Nesse estado interno, existe o mapa invisível de meu caminho. Tal qual a planta depositada na terra boa. O alimento que absorvo vem desse mundo subterrâneo. Em sua escuridão, aprendo a olhar com os olhos da fé para minha alma. Em sua densidade, despejo os detritos de meus contatos com o mundo. Deixo nela o vírus inimigo. Para que lá seja exorcizado. Quanto mais constritos, mais sofrimentos. Na entrega, reside à sabedoria. Deixar-se moer dá ao grão de trigo a sublime tarefa de alimentar. Viver exige mais do que um moinho para esmigalhar nosso grão. Sentir o Amor, percebê-lo em seu peito, deixa-lo agir, permitir-se ser a taça por onde ele se derrama é a experiência mais enriquecedora. Compreender isso e que Ele (Amor) se instala em nós. E, Ele e não nossa razão que atua, escolhe, faz. A entrega da razão nesse momento significada a humildade em reconhecer que a minha razão não sabe, e reverencia conscientemente essa energia que tudo pode; tudo sabe; tudo vê. Sou o grão de areia e o mar da energia amorosa me penetra limpando, lavando minhas tristezas, meus julgamentos, meus temores até estar pronta para experenciar além de mim, transcender.
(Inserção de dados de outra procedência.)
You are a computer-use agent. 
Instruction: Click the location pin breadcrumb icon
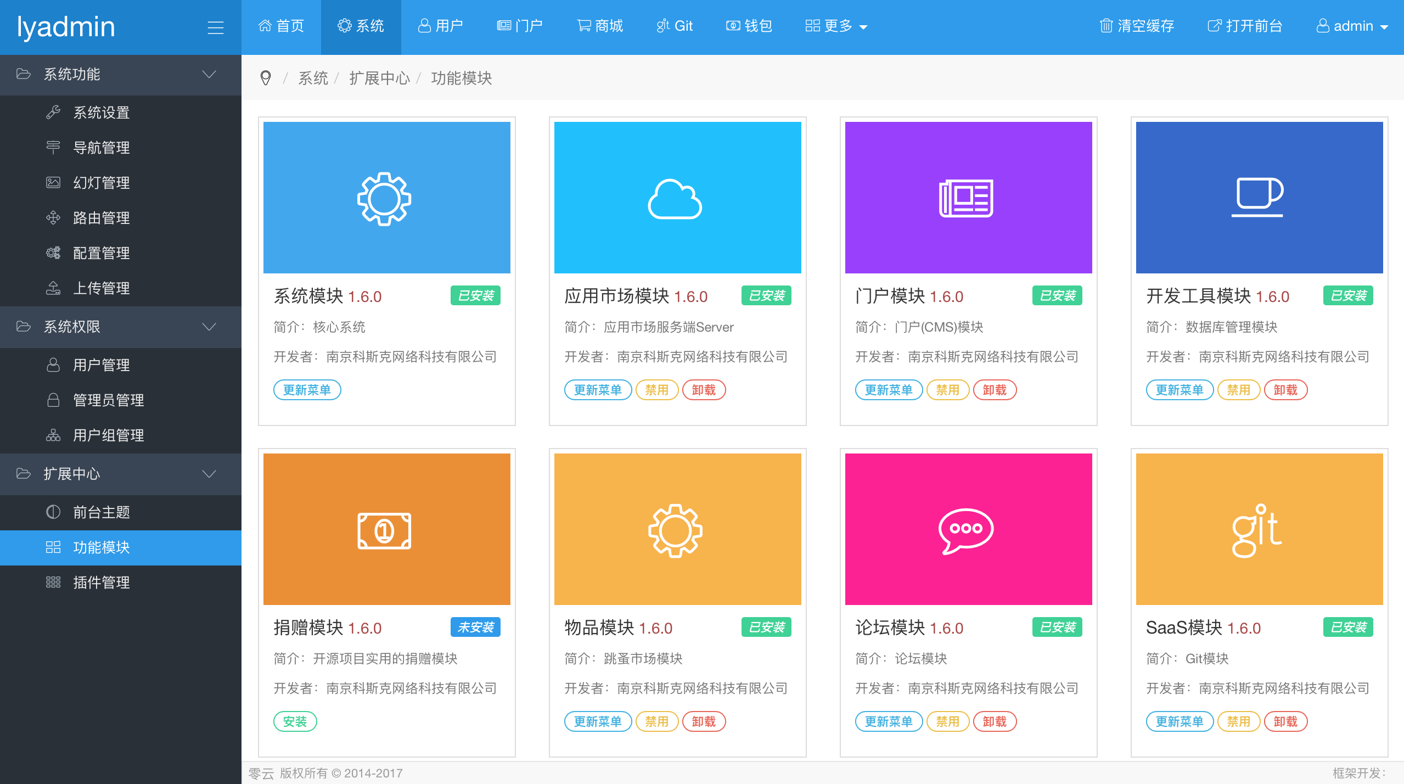pyautogui.click(x=265, y=78)
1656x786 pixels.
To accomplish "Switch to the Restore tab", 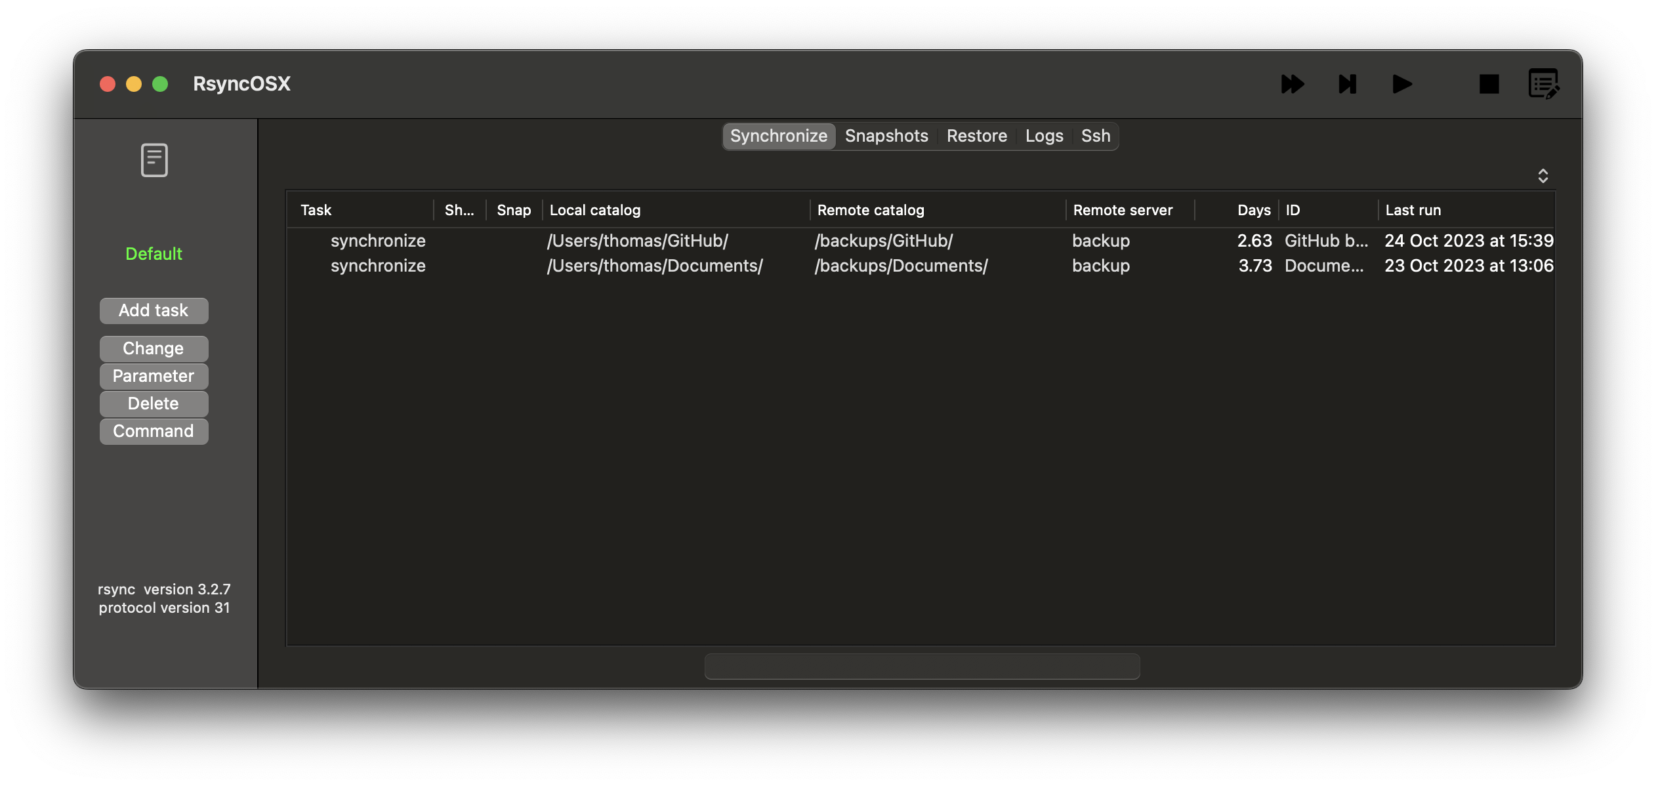I will click(x=976, y=136).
Ao colocar a planta no oitavo e último vaso, retorno serena de meus pensamentos. Aterriso transformada nessa realidade externa. Desbloqueei os canais. As folhagens são o único sinal de que viajei para meu interno. Exibem faceiras o gosto de terra nova a abrigar-lhes. A água que se derrama sobre elas desce límpida por entre a terra. Minha taça transborda a água vivificadora da alma. Sinto a energia do Amor agindo movimentando-se em cada átomo do meu ser. Limpa meus pensamentos, aprofunda meu sentir, aprendo nessa energia a acolher e nutrir o melhor em mim e no outro. Meu olhar agora se fixa, potencializa o positivo em mim e no outro. Vejo não mais com meus olhos externos, mas sim com os olhos internos assentados no Amor. Desta forma, nada em mim e no outro é para machucar. Toda a dor é apenas para mostrar a rudeza que precisa ser lapidada em nós. Mostra-nos a espessura da armadura que precisa ser derretida. Através da entrega, aprendo a confiar na energia que sinto.
Desse lugar de onde venho, resta-me uma pergunta: quantos vasos serão precisos experenciar para que o humano em nós possa reencontrar sua fertilidade amorosamente divina?